Ministry of Justice statistics show there were more than 22,000 knife and offensive weapon incidents in England and Wales in the year ending September 2019
This is a 3 per cent increase on the previous year.
The figures also show a fifth of the crimes - more than 4,500 - were committed by children aged between 10 and 17.
Christian Charity XLP works to create positive futures for young people in London.
Director of fundraising, Tim Sledge told Premier more children are carrying weapons for protection.
"I was surprised and shocked by [the figures]. But I think it's a reflection of what's happening at the moment, you only need to have one or two people carrying knives and then other people carry knives in self-defence.
"It just reflects the culture of fear that is around so many of our communities right now."
On Tuesday, the prime minister ordered all Whitehall departments to look at the "complex causes of crime" in an attempt to tackle the problem.
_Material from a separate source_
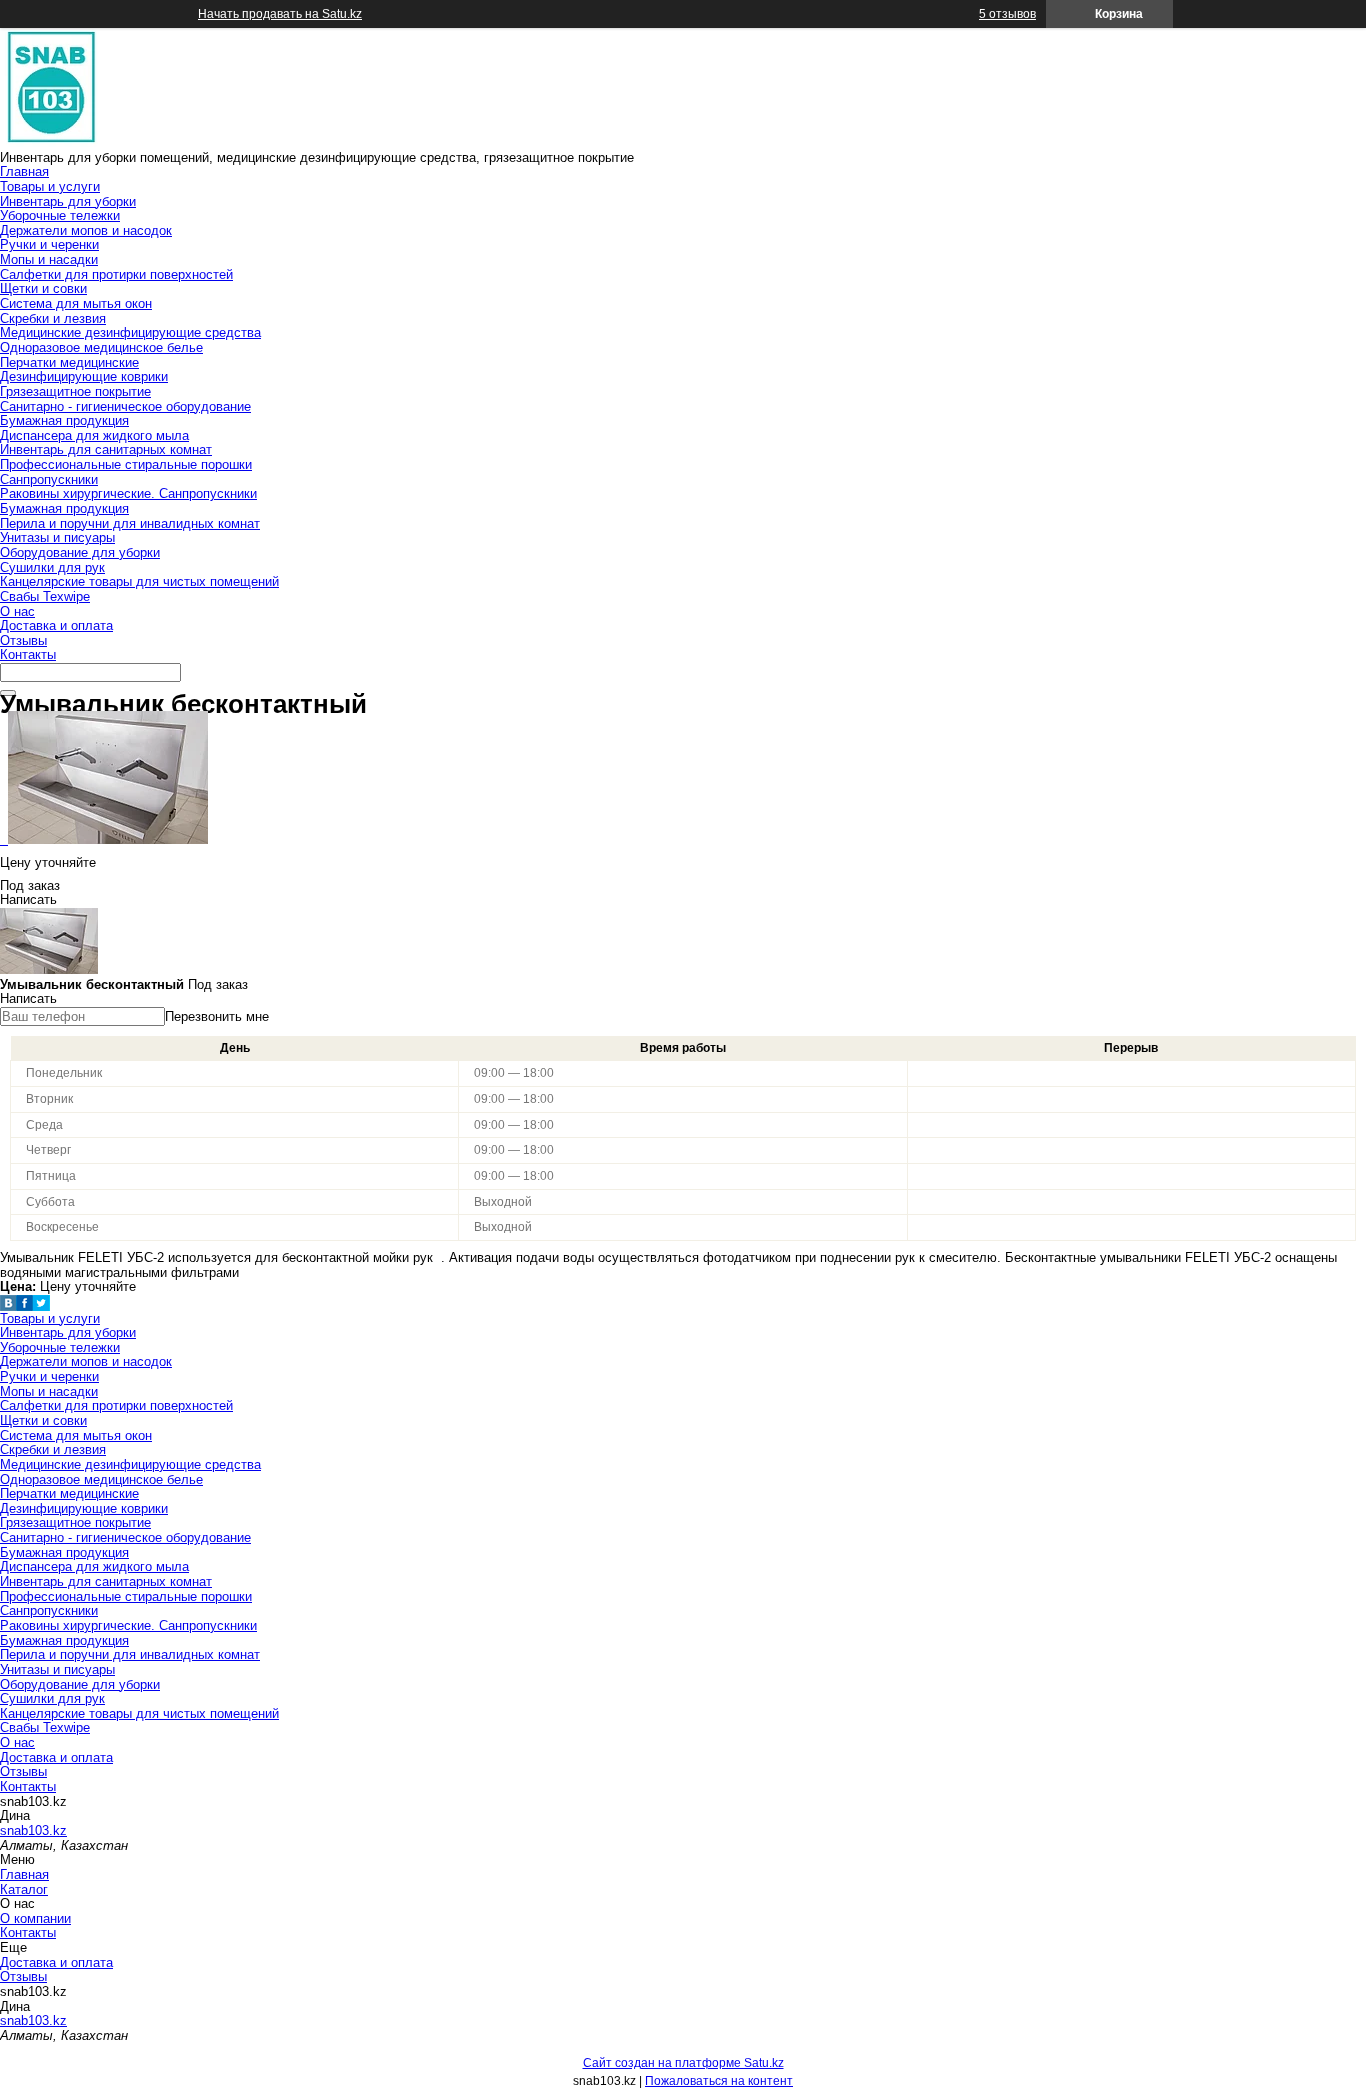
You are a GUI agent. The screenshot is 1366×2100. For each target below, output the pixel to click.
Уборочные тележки (60, 215)
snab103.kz (33, 1830)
This came after data released by the Office for National Statistics in October revealed that police-recorded offences involving a knife or sharp instrument hit a record high in the year to June.
According to the MoJ report, the average length of prison sentences for knife and weapon offences also rose last year, from six to eight months.
Sledge says there needs to be a greater focus on the societal issues causing young people to carry knives.
"So much of this is down to young people having great anxiety about whether they have a future or not. We've got to begin to look at how we can help them stop carrying knives in the first place. We need to be going for early interventions."
Sledge says building positive and wholesome relationships with young people can go a long way to addressing the underlying causes of youth violence and bring value and hope to young people.
XLP is encouraging churches and Christian organisations to partner with schools, youth workers, the criminal justice system and local communities to affect change.
"When we unite our forces, I think then we will be a real force for good. Yes, government has a part to play. We intervene by coming together as communities, and that will make a transformative difference," Sledge said.
The Children's Society has said it is "extremely worried" by the number of children involved in knife crime offences and has called for more adequate funding to protect young people vulnerable to exploitation by criminal groups and county line drug rings.
"The Government must do far more to reverse years of huge cuts to early intervention and youth services, ensuring children who could be at risk get early help and supporting those who are already facing these very real dangers.
"It's absolutely vital that this is addressed by the planned new Government cabinet committee aimed at combating knife crime and serious violence, alongside a serious commitment to apprehending the criminals who are cynically exploiting vulnerable children."